Spring brings fresh air and a desire for change. That summery air, the sunny days and the wish for the seaside that takes you by surprise also set ideas in motion to make small or big changes to our beach house that will be our stage throughout the summer.
A breath of fresh air comes in a million ways, just unleash your imagination.
Colour, resistance, beauty: each floor has its own style
Let’s start from the basics. The floor supports us every day and, in fact, provides the first real visual impact to those who enter our home. The floor is the main feature of every room. It is that surface that is capable of providing indirect emotions, of offering a wealth of information on the person who actually lives in that house.
We are at the seaside and, everyone knows, Italy is the land of sun and sea, and from north to south it offers wonderful views and landscapes, places set in extraordinary and picturesque settings, like jewels. This means that every home has its own special identity strongly linked to where it is. Think of the Amalfi Coast, the coasts of Sicily, of Cinque Terre with all the small houses perched on and clinging to the rocks, of Costa Smeralda or the Adriatic coast of our beautiful peninsula.
Each place has its own personality. Likewise each house. So, what type of flooring should one choose?
For the choice of floor, we can use materials and colours that in some way portray and speak of the origins of the territory where our home is located or decide to break the mould and choose a well-defined and style all of our own. Ethnic, Provencal, rustic, underground, nautical… whatever your choice, you must first reckon with some specific qualities that should be kept in mind before laying the floor in a house by the sea.
The floor must be resistant and practical.
Salt and sand are always lurking: when we return from the beach, we take them home with us most of the time … and the floor welcomes them without batting an eyelid! But then it must be cleaned and, more importantly, it mustn’t be ruined!
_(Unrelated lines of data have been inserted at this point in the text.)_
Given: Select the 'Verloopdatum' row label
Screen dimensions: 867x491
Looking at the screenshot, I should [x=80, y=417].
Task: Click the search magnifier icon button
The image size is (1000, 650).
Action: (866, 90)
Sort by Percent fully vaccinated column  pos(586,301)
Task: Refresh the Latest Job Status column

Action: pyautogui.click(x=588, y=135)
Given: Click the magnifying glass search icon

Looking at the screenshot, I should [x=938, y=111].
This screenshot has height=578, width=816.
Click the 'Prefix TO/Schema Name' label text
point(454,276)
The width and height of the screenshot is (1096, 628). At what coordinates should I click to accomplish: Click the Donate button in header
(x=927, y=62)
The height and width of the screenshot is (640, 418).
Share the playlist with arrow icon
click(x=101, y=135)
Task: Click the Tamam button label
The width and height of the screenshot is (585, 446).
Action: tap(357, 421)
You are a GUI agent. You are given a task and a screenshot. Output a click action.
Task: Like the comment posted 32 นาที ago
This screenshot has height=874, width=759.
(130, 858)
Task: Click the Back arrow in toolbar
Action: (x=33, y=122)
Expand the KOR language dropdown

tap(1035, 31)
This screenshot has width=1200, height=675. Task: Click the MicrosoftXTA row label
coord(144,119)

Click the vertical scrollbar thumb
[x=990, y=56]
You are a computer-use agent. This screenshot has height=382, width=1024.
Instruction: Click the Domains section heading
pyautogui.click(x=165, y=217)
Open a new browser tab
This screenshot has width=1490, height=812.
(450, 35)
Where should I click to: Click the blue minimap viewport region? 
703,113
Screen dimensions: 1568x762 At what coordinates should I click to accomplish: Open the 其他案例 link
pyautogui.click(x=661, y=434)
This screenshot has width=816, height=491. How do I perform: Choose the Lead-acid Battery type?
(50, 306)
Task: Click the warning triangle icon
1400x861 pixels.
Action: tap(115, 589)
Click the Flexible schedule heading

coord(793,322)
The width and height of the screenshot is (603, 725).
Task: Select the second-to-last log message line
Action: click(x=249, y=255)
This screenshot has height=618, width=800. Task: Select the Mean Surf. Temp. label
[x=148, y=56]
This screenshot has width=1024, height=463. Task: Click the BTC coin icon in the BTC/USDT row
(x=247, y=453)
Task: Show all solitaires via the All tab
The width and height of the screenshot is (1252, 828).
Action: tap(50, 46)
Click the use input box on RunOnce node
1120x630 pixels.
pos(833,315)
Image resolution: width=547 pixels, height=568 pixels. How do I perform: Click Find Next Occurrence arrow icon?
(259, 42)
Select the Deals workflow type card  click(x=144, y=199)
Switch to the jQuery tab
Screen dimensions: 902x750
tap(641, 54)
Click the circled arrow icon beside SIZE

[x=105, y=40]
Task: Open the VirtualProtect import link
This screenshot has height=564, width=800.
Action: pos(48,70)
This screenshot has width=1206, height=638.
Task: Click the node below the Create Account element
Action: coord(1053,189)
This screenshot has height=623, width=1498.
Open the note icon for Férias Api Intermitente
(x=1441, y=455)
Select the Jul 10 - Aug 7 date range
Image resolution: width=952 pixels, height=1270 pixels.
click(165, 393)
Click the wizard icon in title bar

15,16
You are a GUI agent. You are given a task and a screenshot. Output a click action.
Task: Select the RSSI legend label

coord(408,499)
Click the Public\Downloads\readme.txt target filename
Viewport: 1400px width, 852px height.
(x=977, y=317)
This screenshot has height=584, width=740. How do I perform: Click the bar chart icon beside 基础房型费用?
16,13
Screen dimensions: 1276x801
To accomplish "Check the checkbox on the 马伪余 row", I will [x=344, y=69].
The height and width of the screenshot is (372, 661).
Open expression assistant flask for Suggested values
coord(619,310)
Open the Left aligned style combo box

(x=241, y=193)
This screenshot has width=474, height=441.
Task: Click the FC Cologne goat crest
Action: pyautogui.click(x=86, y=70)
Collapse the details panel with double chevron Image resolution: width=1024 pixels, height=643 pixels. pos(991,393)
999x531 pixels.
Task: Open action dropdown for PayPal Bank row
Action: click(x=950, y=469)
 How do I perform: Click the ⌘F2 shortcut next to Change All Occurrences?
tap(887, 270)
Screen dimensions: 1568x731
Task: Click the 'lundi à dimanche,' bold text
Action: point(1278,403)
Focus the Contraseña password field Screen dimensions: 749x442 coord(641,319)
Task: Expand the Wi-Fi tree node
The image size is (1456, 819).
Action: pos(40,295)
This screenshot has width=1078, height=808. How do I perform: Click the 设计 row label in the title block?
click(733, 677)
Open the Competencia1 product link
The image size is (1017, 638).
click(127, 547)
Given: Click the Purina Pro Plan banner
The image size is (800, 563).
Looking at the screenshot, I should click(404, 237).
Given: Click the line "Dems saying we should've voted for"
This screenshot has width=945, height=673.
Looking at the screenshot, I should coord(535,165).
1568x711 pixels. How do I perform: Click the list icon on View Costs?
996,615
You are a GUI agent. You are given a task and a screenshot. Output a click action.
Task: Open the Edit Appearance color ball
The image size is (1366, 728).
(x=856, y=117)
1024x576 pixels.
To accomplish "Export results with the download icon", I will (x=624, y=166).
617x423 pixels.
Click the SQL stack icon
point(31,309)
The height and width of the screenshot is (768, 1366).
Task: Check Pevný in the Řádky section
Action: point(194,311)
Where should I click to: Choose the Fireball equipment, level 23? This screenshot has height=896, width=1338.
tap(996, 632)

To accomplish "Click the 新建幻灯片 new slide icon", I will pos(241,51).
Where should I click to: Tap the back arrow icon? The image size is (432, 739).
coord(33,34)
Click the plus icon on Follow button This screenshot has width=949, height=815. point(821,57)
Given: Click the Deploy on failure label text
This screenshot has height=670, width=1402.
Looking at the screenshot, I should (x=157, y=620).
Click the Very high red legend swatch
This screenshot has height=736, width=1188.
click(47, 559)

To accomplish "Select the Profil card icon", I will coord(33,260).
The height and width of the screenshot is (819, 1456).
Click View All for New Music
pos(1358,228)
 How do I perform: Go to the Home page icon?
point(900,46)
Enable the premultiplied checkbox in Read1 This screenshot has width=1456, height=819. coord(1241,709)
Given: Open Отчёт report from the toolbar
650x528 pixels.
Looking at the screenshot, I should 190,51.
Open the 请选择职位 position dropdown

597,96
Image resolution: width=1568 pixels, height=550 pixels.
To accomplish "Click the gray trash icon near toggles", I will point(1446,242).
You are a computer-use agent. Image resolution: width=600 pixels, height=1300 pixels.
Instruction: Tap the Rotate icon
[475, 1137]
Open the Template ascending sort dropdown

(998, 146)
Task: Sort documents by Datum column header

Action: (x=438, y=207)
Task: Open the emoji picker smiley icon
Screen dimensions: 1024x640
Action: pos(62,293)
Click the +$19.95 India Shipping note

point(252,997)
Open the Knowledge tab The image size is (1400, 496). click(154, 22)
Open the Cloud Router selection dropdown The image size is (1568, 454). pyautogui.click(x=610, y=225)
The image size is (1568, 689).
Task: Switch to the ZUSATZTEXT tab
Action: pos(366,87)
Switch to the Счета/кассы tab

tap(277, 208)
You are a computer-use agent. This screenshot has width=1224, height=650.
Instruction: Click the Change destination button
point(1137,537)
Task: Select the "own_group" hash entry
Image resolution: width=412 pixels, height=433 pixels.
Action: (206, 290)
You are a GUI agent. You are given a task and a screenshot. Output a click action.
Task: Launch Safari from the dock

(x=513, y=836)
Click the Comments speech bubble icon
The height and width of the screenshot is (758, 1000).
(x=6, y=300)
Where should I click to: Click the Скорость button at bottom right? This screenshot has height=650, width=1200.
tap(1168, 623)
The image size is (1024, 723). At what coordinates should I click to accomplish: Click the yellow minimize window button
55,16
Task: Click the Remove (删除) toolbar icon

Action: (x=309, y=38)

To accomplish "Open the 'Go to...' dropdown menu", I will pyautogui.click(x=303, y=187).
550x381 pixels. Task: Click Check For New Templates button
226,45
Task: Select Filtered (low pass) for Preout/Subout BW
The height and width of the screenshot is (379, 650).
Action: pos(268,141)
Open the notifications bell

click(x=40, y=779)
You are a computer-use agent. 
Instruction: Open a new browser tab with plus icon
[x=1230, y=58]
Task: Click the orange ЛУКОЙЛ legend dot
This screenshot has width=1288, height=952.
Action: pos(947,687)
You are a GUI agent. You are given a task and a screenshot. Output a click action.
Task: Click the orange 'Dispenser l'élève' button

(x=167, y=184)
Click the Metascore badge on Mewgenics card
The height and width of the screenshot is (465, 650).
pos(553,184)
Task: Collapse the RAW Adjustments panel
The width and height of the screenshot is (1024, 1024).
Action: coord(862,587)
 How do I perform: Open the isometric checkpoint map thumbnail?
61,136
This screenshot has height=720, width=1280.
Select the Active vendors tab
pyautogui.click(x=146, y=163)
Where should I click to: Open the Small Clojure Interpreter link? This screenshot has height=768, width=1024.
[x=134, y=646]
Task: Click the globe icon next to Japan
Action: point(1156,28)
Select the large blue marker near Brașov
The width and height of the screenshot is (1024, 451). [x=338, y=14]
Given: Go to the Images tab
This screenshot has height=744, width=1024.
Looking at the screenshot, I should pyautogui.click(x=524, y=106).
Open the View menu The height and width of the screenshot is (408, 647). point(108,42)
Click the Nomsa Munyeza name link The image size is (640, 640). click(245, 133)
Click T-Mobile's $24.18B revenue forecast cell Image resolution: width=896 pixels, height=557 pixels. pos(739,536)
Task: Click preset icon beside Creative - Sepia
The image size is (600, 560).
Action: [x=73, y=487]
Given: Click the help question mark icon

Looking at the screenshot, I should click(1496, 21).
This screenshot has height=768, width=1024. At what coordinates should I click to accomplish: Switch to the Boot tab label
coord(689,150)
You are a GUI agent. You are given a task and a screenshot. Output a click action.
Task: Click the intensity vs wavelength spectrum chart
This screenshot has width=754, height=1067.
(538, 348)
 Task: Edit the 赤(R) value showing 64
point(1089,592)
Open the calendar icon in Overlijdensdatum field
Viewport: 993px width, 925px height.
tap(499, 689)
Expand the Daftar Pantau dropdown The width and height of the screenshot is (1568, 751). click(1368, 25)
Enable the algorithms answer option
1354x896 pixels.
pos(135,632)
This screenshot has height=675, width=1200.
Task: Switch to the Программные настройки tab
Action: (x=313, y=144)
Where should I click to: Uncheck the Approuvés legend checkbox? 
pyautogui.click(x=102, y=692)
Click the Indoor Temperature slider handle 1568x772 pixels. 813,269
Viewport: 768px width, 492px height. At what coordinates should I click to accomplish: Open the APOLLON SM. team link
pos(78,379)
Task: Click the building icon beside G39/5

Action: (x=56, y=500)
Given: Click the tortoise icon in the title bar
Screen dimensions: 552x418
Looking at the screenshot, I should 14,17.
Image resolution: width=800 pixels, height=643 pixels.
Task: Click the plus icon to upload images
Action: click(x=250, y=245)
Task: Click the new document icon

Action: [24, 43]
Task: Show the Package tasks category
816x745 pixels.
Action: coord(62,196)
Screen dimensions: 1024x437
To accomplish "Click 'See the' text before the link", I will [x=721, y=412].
It must be cleaned quickly and easily
After all, when you’re at the beach, the will to spend hours and hours cleaning up melts away as soon as the sun peeps through the window. For this reason, another fundamental feature for our floor is to be easy and quick to clean, so it may be a good solution to choose smoother surfaces.
Light colours are preferred for beach houses
Light tones and natural effects brighten the environment, especially if the house is not so large. They go well with many styles of furniture and also make dirt immediately visible.
In a vast range of options to choose from, SM Marble offers a contemporary slant on natural stone with a range of tones made up of marble chips of different sizes and texture, skilfully mixed with the highest quality resin: this allows all SM Marble surfaces to be beautiful as well as very resistant and easy to clean. A perfect combination for your dream house by the sea.
All walls painted
A lick of paint can give a whole new character: create contrasts between the colours of the walls or with the tones of the floors. Whatever your preferences, the pantone palette comes to the rescue with a thousand shades to choose from. But if you really want to make your beach house distinctive, you can let yourselves be won over by the new wallpaper trend that can give that extra touch and really allow you to redesign each room based on the personality of those who live there.
Alternative furnishing
Then there’s the furnishing, from curtains to furniture, the current trend is reuse or vintage. On the one hand, recovering old furniture, renovating it, perhaps with pale tones, or disassembling it to transform it into something completely different and new: a shoe rack can easily become a bedside table, a few shelves and an entrance coat rack. And what about the fun of vintage, losing track of the time in flea markets, giving a new lease of life to something that someone no longer wants…
It doesn’t take much; just a few details and a lot of imagination to make our beach house an even more beautiful and welcoming place.